Quand la musique donne

Publié le par Mamzelle Snouc

Chanter est un phénomène incroyable : cela procure un plaisir indicible pour le chanteur et peut donner autant à l'auditeur. Ce n'est jamais un art à aller simple, il y a un retour du public, des vagues d'émotions.

J'ai été initiée à la musique par les vieux 33 tours que mes parents avaient trouvé pour nous. La musique entêtante de Zorro, du Soulier qui vole de Chantal Goya se mêlait avec celle de la Rhapsodie Hongroise et de Mireille Matthieu. A dix ans, ma cousine m'a initiée sans le vouloir au solfège, en me faisant monter à côté d'elle sur le banc du piano. Quelques leçons de musique au conservatoire et me voilà mordue. Arrivée très tard sur le marché - dans ma section, il y avait des jumeaux de 5 ans qui savaient déjà lire les notes !- j'ai tenu quelques années avant de jeter l'éponge à 15 ans (trop de boulot, l'année du Brevet !). Cette aventure m'aura permis de rencontrer EG au fond de la classe, plus occupé à dessiner des rondes et des croches qu'à ânonner des gammes, et aussi à façonner ma culture personnelle, basée sur mes sensations et mes émotions, plus que par des courants ou des modes.

Je suis tombée récemment sur une rédaction que j'avais écrite au collège sur le thème classique "quelle musique vous préférez ?". J'avais raconté pendant trois pages à quel point Patrick Bruel était un super chanteur, que Jean-Jacques Goldman était un maître et que Maurane me transportait. En conclusion, je précisais quand même que pour moi, la pire musique au monde était le jazz, que je considérais comme " du bruit". En commentaire, ma prof de français avait noté en rouge à côté de ce paragraphe : qui sait ? Ne soyez pas si définitive. Et, encore une fois, elle avait raison.

Deux trois ans après, encore au conservatoire, mais cette fois ci en chorale, je tombe amoureuse du negro spiritual, ces chants d'esclaves tirés de l'Ancien Testament, et si expressifs chantés en groupe. Par ce biais, je découvre le blues, le jazz, le swing. Au début, mon coeur me porte plus vers le new orleans, plus Dixieland. Au fur et à mesure de mon voyage, j'ai rencontré plusieurs artistes un peu en vogue qui m'ont amenée à connaître de grands standards sous diverses versions.

Petit aparté : en jazz, la règle est pas de règle. On part sur un motif rythmique ou mélodique, et on improvise. Les grands thèmes sont nommés standards car ils symbolisent les mélodies ou chansons les plus représentatives et inspirantes du répertoire. Le Rat Pack a immortalisé un certain nombre d'entre eux, et en a créé aussi.
C'est pour cela qu'on ne sait jamais combien de temps va durer une Jam session, ça dépend de l'inspiration des musiciens ! D'autant que chaque musicien, qu'il soit chanteur, trompettiste, batteur, pianiste, violoniste, contrebassiste ou percussionniste a sa place de lumière avec un temps d'impro en solo. Un jazz band, c'est vraiment un travail d'équipe !

A 17 ans, notre petit groupe de chanteurs amateurs est mis dehors. Nous sommes devenus trop âgés pour bénéficier  des lumières du conservatoire. Heureusement, quelques anciens parviennent à se réunir et à monter un groupe autonome, qui perdurera quelques années.
C'est là que m'est confirmé que la voix est un instrument extraordinaire, qui rassure, charme, transit et transporte.
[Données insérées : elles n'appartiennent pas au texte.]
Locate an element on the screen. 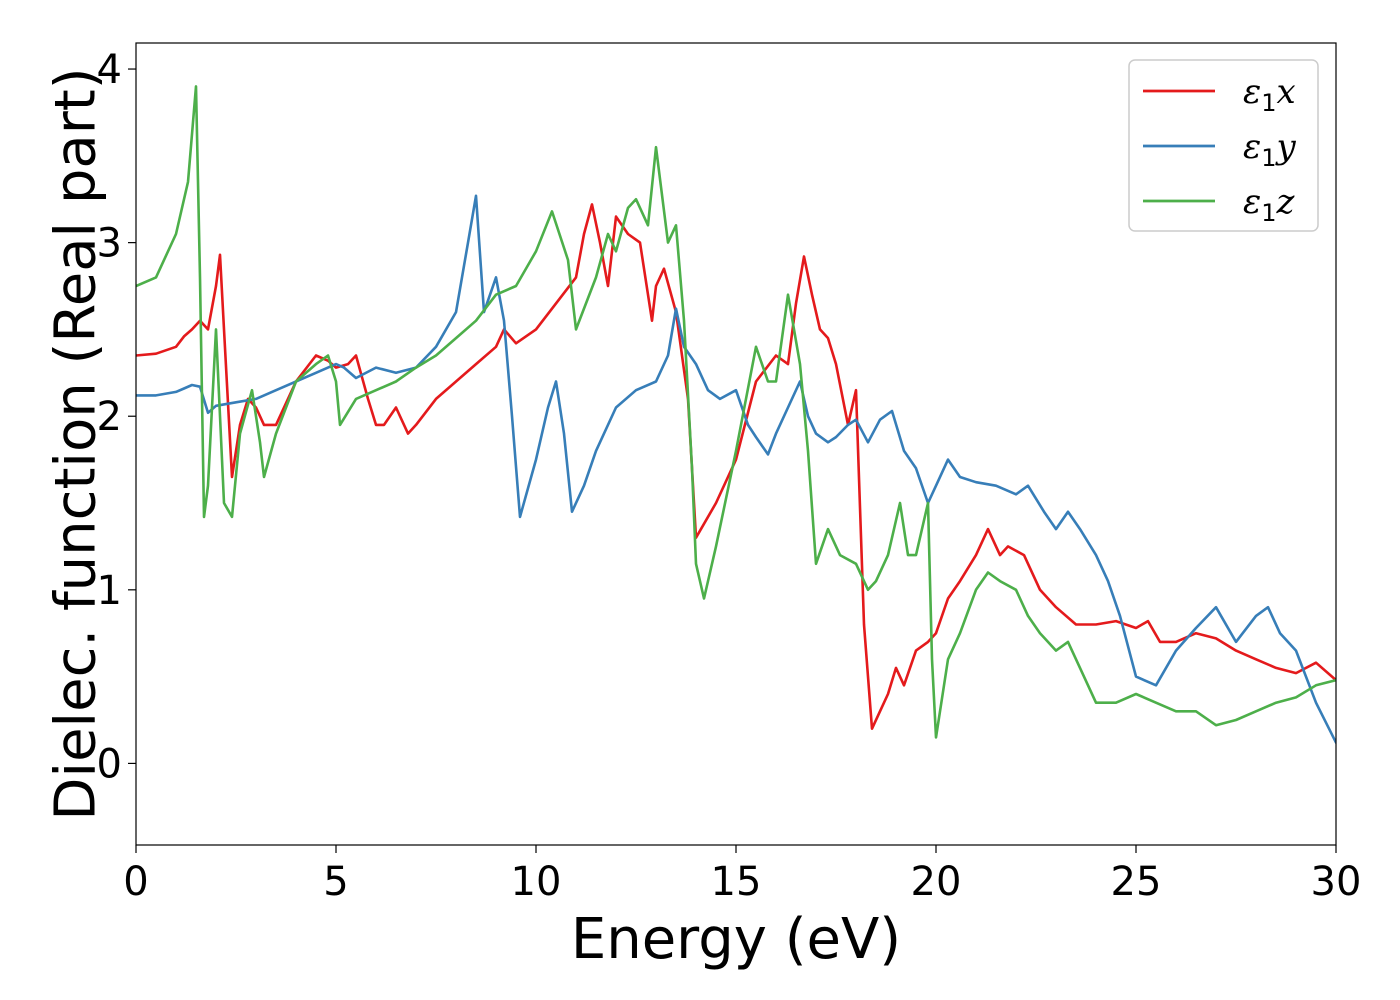 This screenshot has width=1400, height=1000. x-tick-label: 30 is located at coordinates (1336, 882).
Malgré le manque de justesse ou de rythme qui parfois parasitait la prestation, l'ensemble était très émouvant, à la fois pour l'audience qui nous récompensait par des applaudissement et des bis, et pour nous qui nous sentions pousser des ailes.  

Des années après, lorsque nous nous retrouvons et lançons nos vieux refrains, comme à cette soirée d'anniversaire, chanter nous dynamise et nous rénove de l'intérieur.
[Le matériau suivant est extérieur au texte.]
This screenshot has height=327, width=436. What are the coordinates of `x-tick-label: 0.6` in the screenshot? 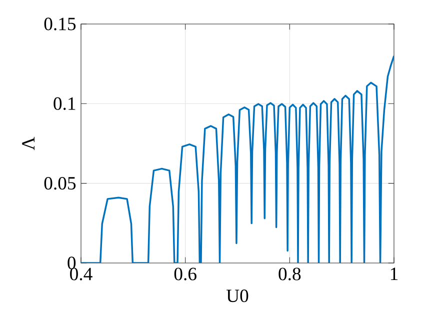 It's located at (185, 274).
Une artiste en renouveau donnait une interview télévisé et disait que la musique devait entrer en résonance avec notre âme. L'art ne nécessite pas forcément une éducation, il demande plutôt de façon exigeante à laisser page blanche pour le nouveau, sans parti pris.

C'est ainsi que je peux rester en méditation 1/2 h devant un tableau d'art moderne, sans comprendre forcément pourquoi des sensations bizarres naissent dans mon cerveau et  m'emmènent dans un univers inconnu. C'est pourquoi les chanteurs provoquent parfois l'hystérie des foules. Les vibrations de leur voix peut provoquer des émotions proches de la jouissance.

D'ailleurs, tous les chanteurs en salle de bain vous le diront : rien de tel qu'un bout de vocalise sous l'eau chaude, sans autre auditeur que vous même, pour vous mettre en mouvement pour le reste de la journée.